While Jordan has performed on stages such as the Kennedy Center, Jazz at Lincoln Center, the NBA All-Star Game, Chicago’s Harris Theater, the Marians Jazzroom in Bern, Switzerland and even the “Big Screen,” Jordan adds “singing to Stevie Wonder will be a special honor. A few years back Stevie Wonder and I appeared on the front page of our local newspaper on the same day, but now this is beyond belief.”
Hosted by FOX New Anchor Arthel Neville, the Gala takes place on Saturday, July 28 from 7:00 – 10:00 PM at the Morial Convention Center and is the culminating activity for a week of events.
Jordan and Marsalis performed together this past April 30 at the first annual International Jazz Day from New Orleans' Congo Square at Louis Armstrong Park. Celebrated by millions worldwide, the all-star sunrise concert led by UNESCO Goodwill Ambassador Herbie Hancock was broadcast live on CBS Morning News, and video streamed live at Jazz Day and Thelonious Monk Institute of Jazz. Jordan served as a replacement for Grammy Award-winner Dianne Reeves.
Marsalis is regarded by many as the premier modern jazz pianist in New Orleans. In 2011, Marsalis and his family; sons Branford, Wynton, Delfeayo, and Jason Marsalis were awarded the highest honor in Jazz, NEA Jazz Masters, the first group award ever distributed by the National Endowment for the Arts. Marsalis continues to be active as a performing pianist leading, and occasionally touring, his own quartet. He has several recordings on the CBS-SONY label and currently releases recordings on his own recording label, ELM RECORDS, developed with his wife Dolores and son Jason.
Jordan, whom critics have placed in the company of Nancy Wilson and Diana Krall, began to receive noted prominence following the national televised Jazz at Lincoln Center concert for victims of Hurricane Katrina.
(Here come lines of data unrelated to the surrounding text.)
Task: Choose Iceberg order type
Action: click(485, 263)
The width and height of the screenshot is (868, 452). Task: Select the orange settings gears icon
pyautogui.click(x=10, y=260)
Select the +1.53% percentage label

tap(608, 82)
She recently released a self-produced debut CD on her Vige Music label; the “Stephanie Jordan Sings a Tribute to the Fabulous Lena Horne; Yesterday When I Was Young” album honors the legendary Grammy Award winner who starred in many films and whose one-woman show, Lena Horne: The Lady and Her Music (1981), was hailed as her masterpiece.
No stranger to being requested to perform special dedications, Jordan was invited to sing at the private celebration ‘Oprah Winfrey and Friends of Susan Taylor’ in honor of Susan Taylor's 37 years of service to Essence magazine. Jordan sang Susan’s favorite jazz tune; Here’s to Life by Shirley Horn.
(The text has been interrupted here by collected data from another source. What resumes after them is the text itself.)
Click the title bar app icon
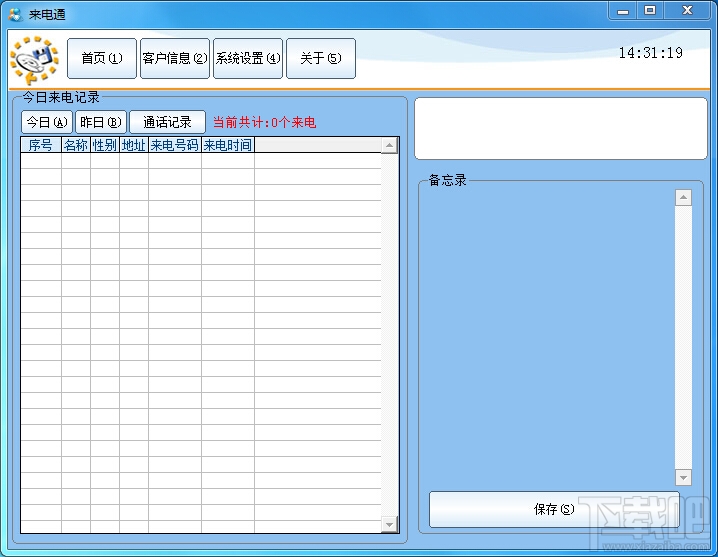The width and height of the screenshot is (718, 557). click(x=15, y=14)
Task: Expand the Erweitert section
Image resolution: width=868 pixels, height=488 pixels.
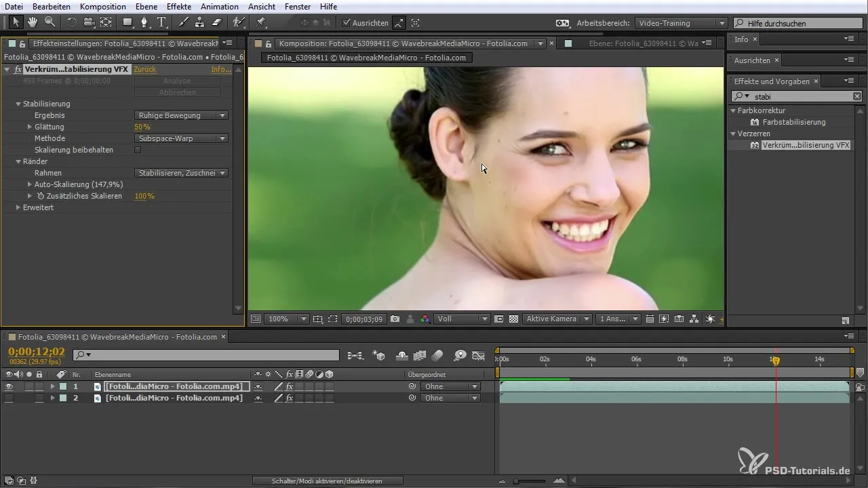Action: click(x=18, y=207)
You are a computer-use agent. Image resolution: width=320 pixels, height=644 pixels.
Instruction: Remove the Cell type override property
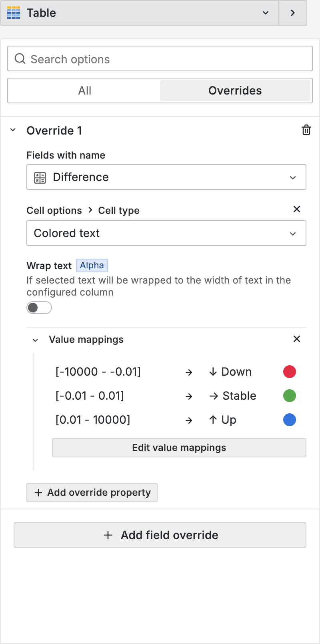point(296,209)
Jordan’s capacity-filled concert with the Chicago Jazz Ensemble at the Harris Theater where she served as a late minute replacement for Grammy Award-winning singer Ledisi led Chicago Tribune’s leading art critic Howard Reich to proclaim, “The woman can sing and indisputably knows how to reach out across the footlights . . . Jordan showed ample voice, bringing heft to music of the Gershwins and Cole Porter without pushing volume levels. Clearly she values plush sound and knows how to produce it.”
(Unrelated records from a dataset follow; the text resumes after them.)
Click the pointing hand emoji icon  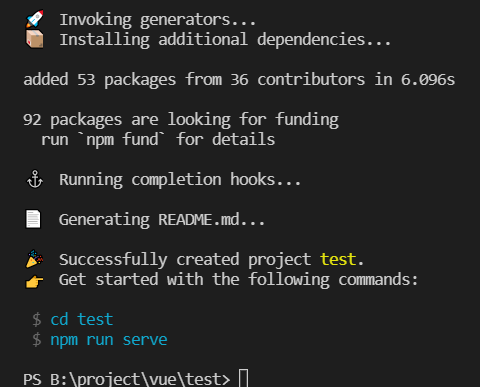tap(35, 281)
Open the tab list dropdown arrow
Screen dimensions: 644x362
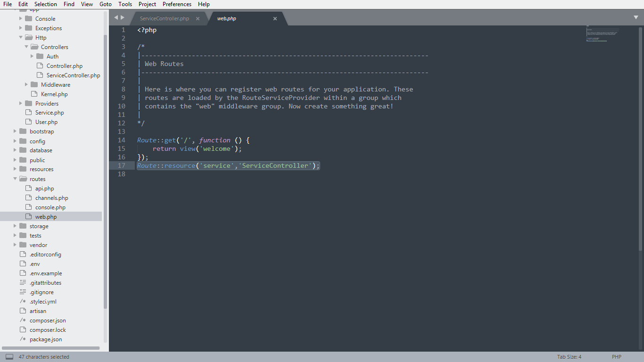coord(636,17)
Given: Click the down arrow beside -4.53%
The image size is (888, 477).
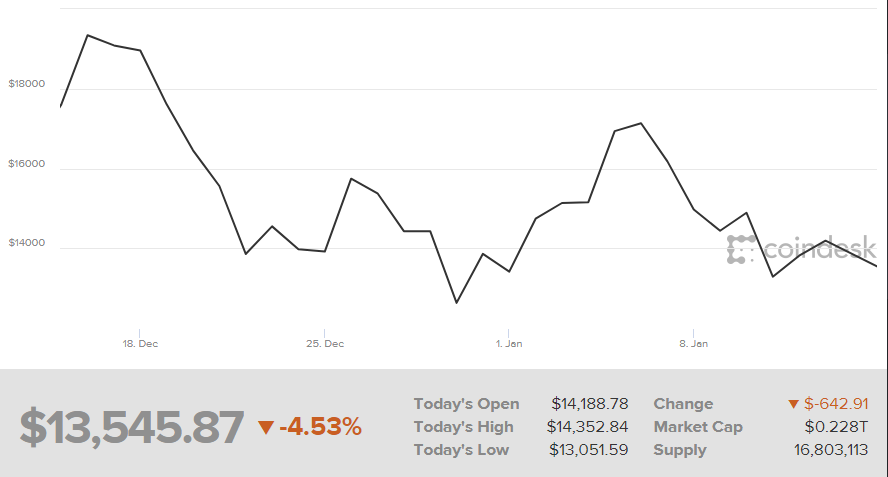Looking at the screenshot, I should (265, 428).
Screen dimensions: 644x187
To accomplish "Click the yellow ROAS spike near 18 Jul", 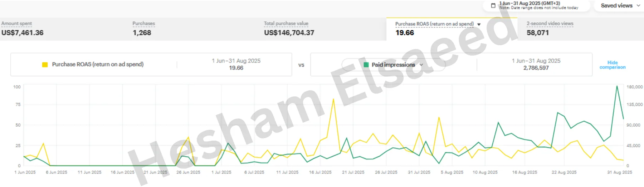I will (333, 100).
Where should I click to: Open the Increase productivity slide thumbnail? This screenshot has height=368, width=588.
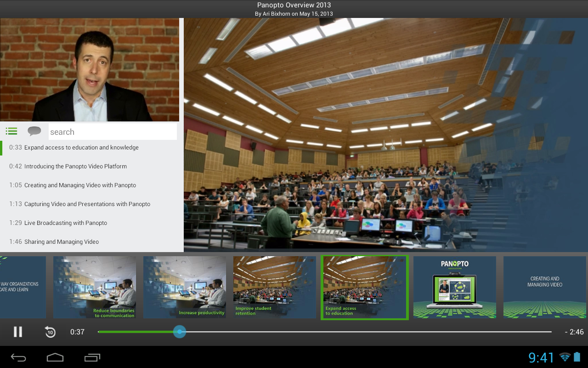coord(184,288)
Jordan is the fifth performer to emerge from a family of New Orleans bred musicians. As the daughter of saxophonist Sir Edward "Kidd" Jordan, Stephanie's musical roots run deep. Her siblings include flutist Kent, trumpeter Marlon, and classical violinist Rachel Jordan.
For three and a half days the Urban League presented “Occupy the Vote: Employment & Education Empower the Nation,” the clarion call for all conference participants to be informed and deeply engaged in various elements of economic empowerment. The conference presented unique opportunities for attendees to experience the invaluable perspectives of business, political, and community leaders working towards the achievement of true and lasting prosperity.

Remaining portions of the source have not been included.